We are of the opinion that the chancellor did not err in holding that the defendant J. H. May, as agent, bought the property at the foreclosure sale, and assumed all back taxes.

The sale of this land was advertised properly, a copy of the notice was mailed to the complainant, and he read it and understood the same. A copy of the notice was publicly read at the sale by Wilkes and was heard by all of the bidders. The terms of the sale stated that the property was sold "subject to any state, county, city or special taxes that may be due and payable." There was a controversy at the sale as to the amount of the taxes and one bid was withdrawn on that account. After this controversy and subsequent withdrawal of the bid, May's bidder was asked if his bid stood, and after conferring with May, he stated that it did.

May understood that he bought the property subject to the taxes.

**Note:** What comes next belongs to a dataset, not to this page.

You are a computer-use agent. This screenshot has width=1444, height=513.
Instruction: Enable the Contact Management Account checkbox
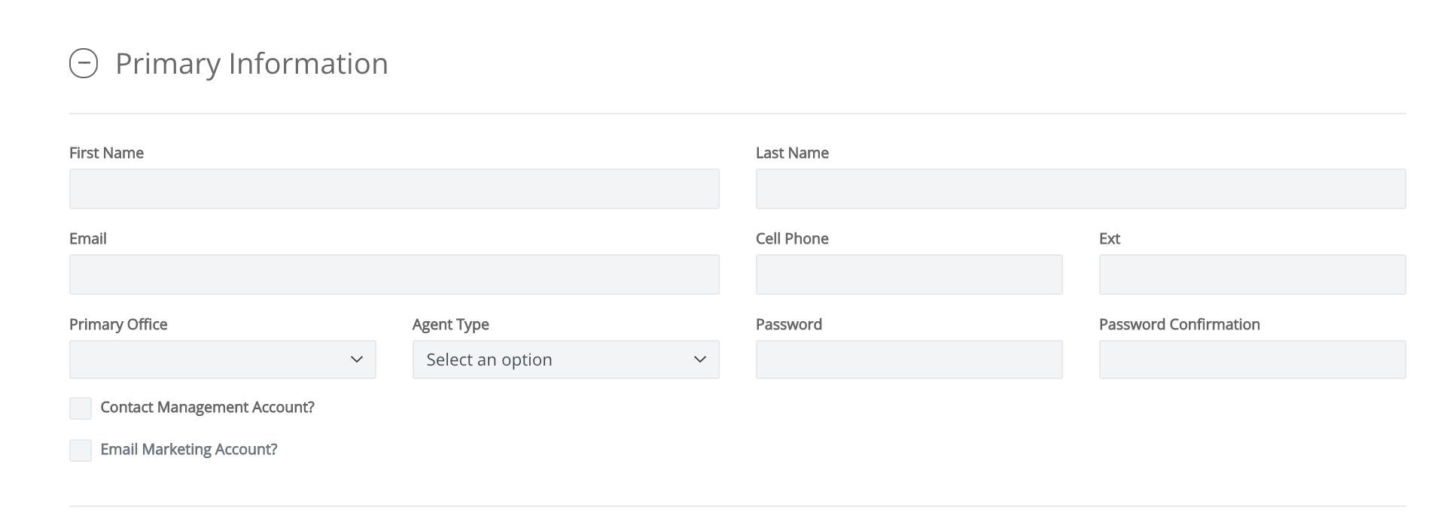(81, 408)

His bid meant that he bought the property for $630 plus any taxes that were due and unpaid. As further evidence that he understood that he bought it in this way, Wilkes wrote the complainant the letter, which we have just quoted, and told him that May "refused to stand by his bid claiming that he did not know there was so much tax at Street improvement outstanding though the sale was announced to be made subject to said taxes."

The complainant, upon conferring with Wilkes, refused to allow May to back out of his agreement, and told Wilkes that he was looking to him for the surplus over the debt.

The owner of property offered for sale at auction has the right to prescribe the manner, conditions, and terms of sale. Printed conditions under which a sale proceeds...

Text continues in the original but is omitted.